Required actions:
A – Summarize the article on data quality for AI in two sentences.
B – In the article on data quality for AI, which dimensions does quality encompass?
C – Pick up the article on data quality for AI after its last line and keep writing it.

Top of Selected extract

2 min read
Data Quality for AI: Ensuring Clean Data for ML and LLM Applications
AI systems are only as good as their data. Poor data quality leads to unreliable models, hallucinating RAG systems, and failed ML projects. Implementing systematic data quality checks is essential for AI success.
Data Quality Dimensions
Quality encompasses completeness, accuracy, consistency, timeliness, and validity. Each dimension requires specific checks.
from pyspark.sql import DataFrame
from pyspark.sql.functions import col, count, when, isnan, isnull
class DataQualityChecker:
def __init__(self, df: DataFrame):
self.df = df
self.total_rows = df.count()
self.issues = []
def check_completeness(self, columns: list[str], threshold: float = 0.95):
"""Check that columns meet completeness threshold."""
for column in columns:
null_count = self.df.filter(
col(column).isNull() | isnan(col(column))
).count()
completeness = 1 - (null_count / self.total_rows)
if completeness < threshold:
self.issues.append({
"check": "completeness",
"column": column,
"expected": threshold,
"actual": completeness,
"status": "FAILED"
})
def check_uniqueness(self, columns: list[str]):
"""Check for duplicate values in key columns."""
distinct_count = self.df.select(columns).distinct().count()
if distinct_count != self.total_rows:
self.issues.append({
"check": "uniqueness",
"columns": columns,
"duplicates": self.total_rows - distinct_count,
"status": "FAILED"
})

Bottom of Selected extract
Top of Extracted entries

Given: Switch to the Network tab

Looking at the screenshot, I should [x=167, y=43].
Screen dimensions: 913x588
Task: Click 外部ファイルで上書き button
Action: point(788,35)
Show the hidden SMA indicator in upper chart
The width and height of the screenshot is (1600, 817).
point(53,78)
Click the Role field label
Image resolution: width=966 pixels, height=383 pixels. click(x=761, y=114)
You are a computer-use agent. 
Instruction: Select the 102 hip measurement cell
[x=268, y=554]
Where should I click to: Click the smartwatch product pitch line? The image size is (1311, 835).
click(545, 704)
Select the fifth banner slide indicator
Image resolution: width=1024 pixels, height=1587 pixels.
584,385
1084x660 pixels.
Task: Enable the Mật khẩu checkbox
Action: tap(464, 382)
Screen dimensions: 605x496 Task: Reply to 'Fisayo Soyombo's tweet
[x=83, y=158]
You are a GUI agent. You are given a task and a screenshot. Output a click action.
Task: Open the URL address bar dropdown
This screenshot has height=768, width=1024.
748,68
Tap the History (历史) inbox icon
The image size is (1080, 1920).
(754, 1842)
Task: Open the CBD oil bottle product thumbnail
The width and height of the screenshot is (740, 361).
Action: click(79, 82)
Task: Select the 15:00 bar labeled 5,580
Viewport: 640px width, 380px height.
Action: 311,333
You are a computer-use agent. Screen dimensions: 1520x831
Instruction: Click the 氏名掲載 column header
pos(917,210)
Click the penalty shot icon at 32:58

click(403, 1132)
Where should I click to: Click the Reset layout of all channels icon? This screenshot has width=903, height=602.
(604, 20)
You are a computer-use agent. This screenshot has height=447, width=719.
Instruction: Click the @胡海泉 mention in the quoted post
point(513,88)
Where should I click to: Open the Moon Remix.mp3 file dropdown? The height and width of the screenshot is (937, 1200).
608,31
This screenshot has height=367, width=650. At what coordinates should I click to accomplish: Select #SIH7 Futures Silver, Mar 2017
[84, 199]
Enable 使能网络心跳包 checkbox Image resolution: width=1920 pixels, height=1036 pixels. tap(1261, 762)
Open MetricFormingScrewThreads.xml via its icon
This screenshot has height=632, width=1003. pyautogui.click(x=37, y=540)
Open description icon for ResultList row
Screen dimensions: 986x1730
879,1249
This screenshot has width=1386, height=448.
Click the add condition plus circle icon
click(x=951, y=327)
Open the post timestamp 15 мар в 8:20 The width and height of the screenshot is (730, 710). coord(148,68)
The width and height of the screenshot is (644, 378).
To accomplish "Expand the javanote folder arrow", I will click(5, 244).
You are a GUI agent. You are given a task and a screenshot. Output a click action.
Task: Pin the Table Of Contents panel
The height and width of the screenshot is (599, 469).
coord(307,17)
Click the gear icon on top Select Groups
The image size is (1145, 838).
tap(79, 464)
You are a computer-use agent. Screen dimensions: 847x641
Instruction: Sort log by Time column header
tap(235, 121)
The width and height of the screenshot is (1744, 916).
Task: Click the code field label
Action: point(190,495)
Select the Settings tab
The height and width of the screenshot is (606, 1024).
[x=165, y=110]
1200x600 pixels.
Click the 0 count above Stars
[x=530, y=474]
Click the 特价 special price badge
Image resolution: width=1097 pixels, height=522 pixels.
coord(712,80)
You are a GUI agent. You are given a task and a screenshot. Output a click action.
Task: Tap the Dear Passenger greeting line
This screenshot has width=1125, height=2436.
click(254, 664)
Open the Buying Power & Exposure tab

Bottom of Extracted entries

Written responses:
A – AI systems are only as good as their data, and poor data quality leads to unreliable models, hallucinating RAG systems and failed ML projects, so systematic data quality checks are essential. Quality covers completeness, accuracy, consistency, timeliness and validity, each needing specific checks, and the article gives PySpark code for a checker that tests columns against a completeness threshold and looks for duplicate values in key columns.

B – Completeness, accuracy, consistency, timeliness, and validity.

C –
def check_range(self, column: str, min_val: float, max_val: float):
"""Check that numeric values fall within expected range."""
out_of_range = self.df.filter(
(col(column) < min_val) | (col(column) > max_val)
).count()
if out_of_range > 0:
self.issues.append({
"check": "range",
"column": column,
"out_of_range_count": out_of_range,
"status": "FAILED"
})
def get_report(self) -> dict:
return {
"total_rows": self.total_rows,
"issues_found": len(self.issues),
"issues": self.issues
}
Automated Quality Gates
Integrate quality checks into your data pipelines. Fail the pipeline if critical quality thresholds aren’t met.
checker = DataQualityChecker(df)
checker.check_completeness(["customer_id", "amount"])
checker.check_uniqueness(["transaction_id"])
checker.check_range("amount", 0, 1000000)
report = checker.get_report()
if report["issues_found"] > 0:
raise DataQualityError(f"Quality checks failed: {report['issues']}")
Treat data quality as a first-class concern. The cost of bad data compounds exponentially through your AI systems.